Task details:
Find the lines in the material below that include the word "Locate", count them, and give that count alone.
• • • •
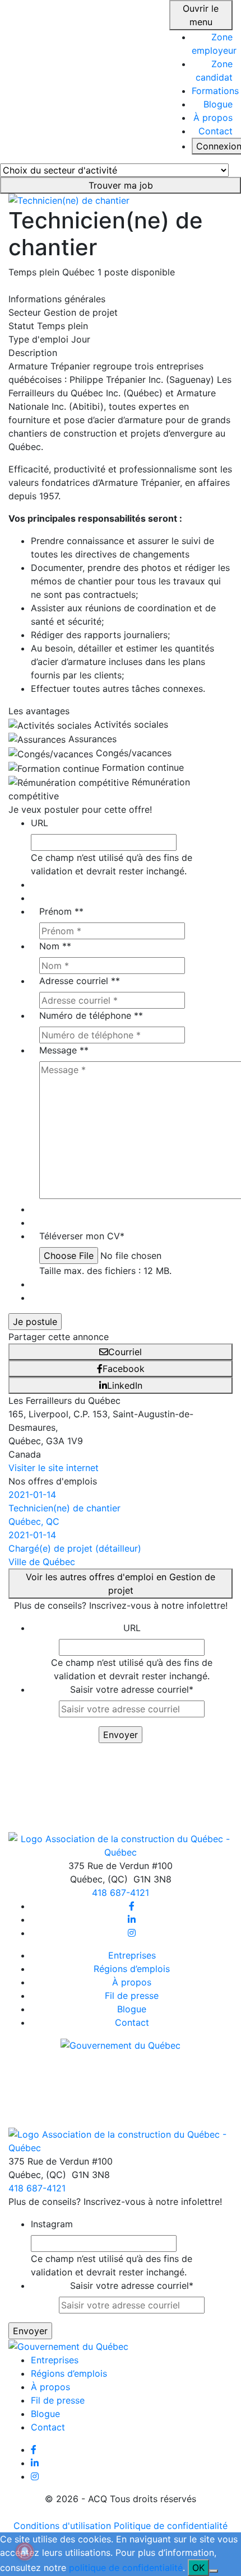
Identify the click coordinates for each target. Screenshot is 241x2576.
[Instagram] (132, 1932)
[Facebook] (132, 1906)
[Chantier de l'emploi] (80, 80)
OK (198, 2567)
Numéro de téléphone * (91, 1015)
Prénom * (61, 911)
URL (39, 822)
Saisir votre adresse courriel (131, 1689)
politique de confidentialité (126, 2567)
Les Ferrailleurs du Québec (64, 1400)
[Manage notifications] (25, 2551)
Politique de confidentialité (171, 2525)
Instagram (52, 2224)
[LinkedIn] (132, 1919)
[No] (213, 2571)
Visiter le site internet (53, 1467)
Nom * (55, 946)
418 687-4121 (120, 1892)
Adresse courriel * (79, 980)
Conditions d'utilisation (62, 2525)
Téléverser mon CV (81, 1236)
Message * (64, 1050)
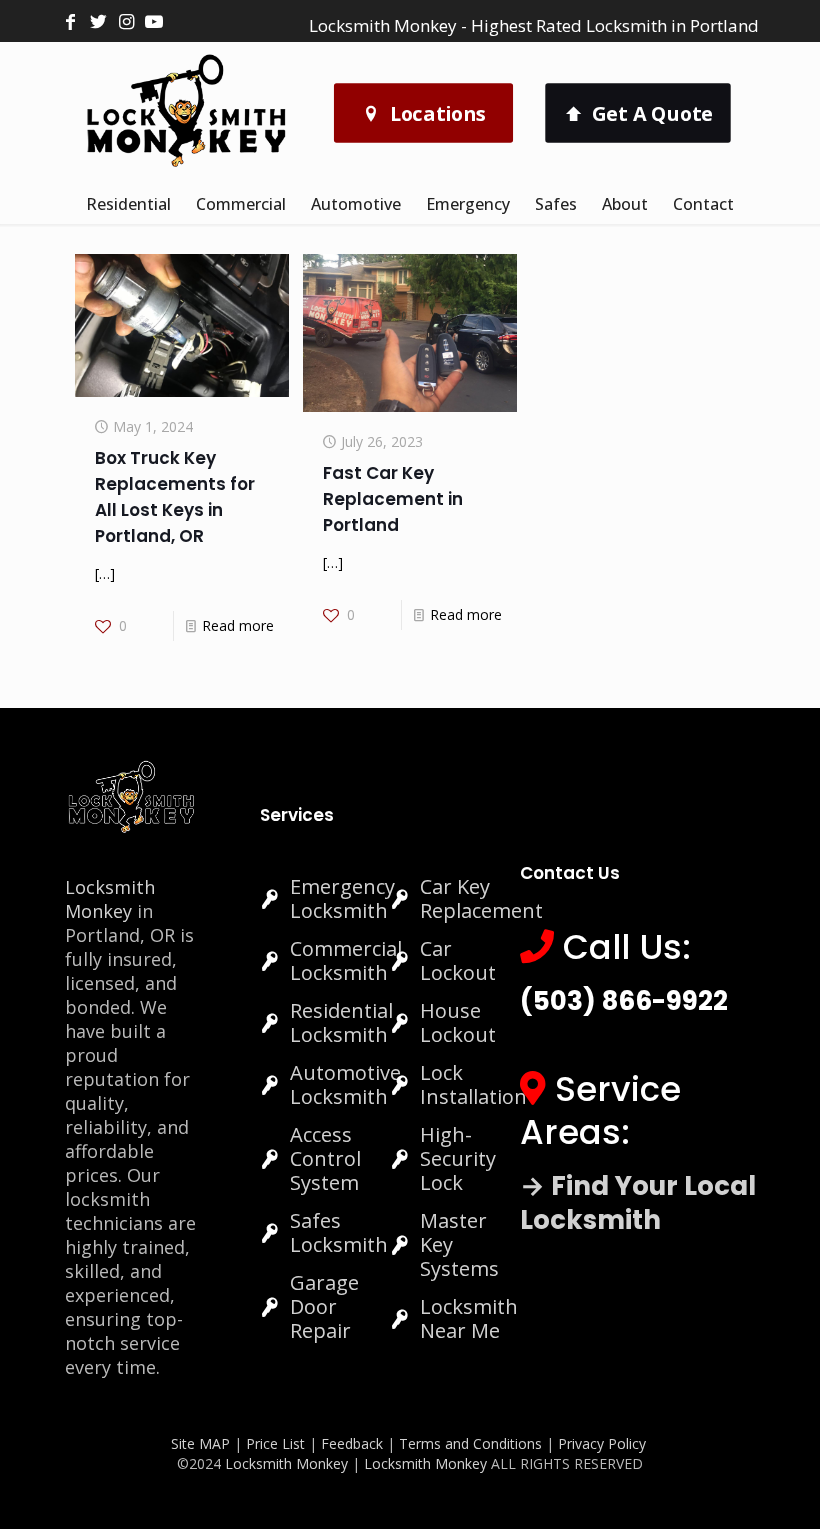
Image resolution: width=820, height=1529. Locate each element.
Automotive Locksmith (345, 1084)
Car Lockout (458, 960)
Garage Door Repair (324, 1306)
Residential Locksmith (341, 1022)
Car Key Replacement (481, 898)
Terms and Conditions (470, 1443)
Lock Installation (473, 1084)
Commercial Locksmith (346, 960)
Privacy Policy (602, 1443)
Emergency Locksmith (342, 898)
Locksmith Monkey (110, 899)
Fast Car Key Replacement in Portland (393, 499)
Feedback (354, 1443)
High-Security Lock (458, 1158)
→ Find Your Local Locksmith (638, 1203)
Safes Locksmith (339, 1232)
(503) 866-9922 (624, 1001)
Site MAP (200, 1443)
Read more (238, 625)
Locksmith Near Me (469, 1318)
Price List (275, 1443)
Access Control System (325, 1158)
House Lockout (458, 1022)
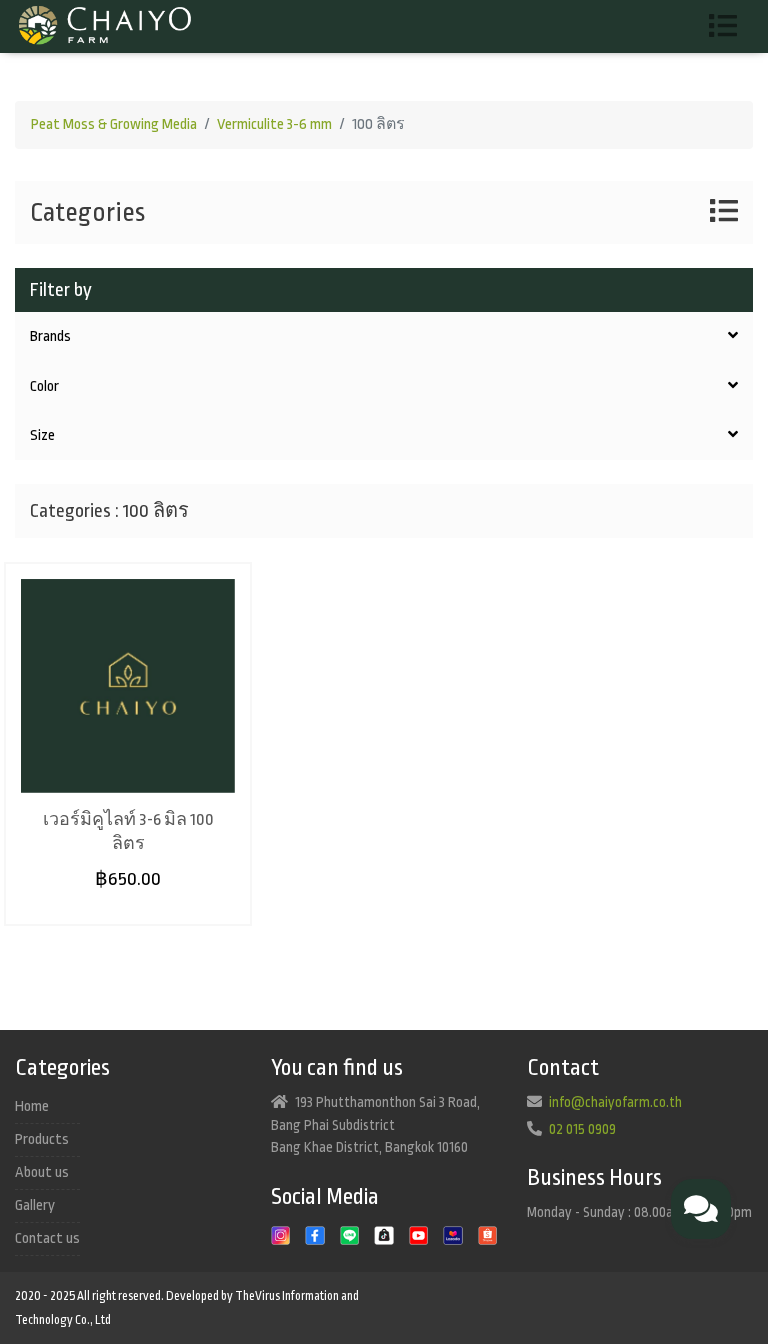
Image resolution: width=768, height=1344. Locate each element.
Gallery (35, 1205)
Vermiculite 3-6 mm (274, 124)
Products (42, 1139)
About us (42, 1172)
• • • •
Task result:
2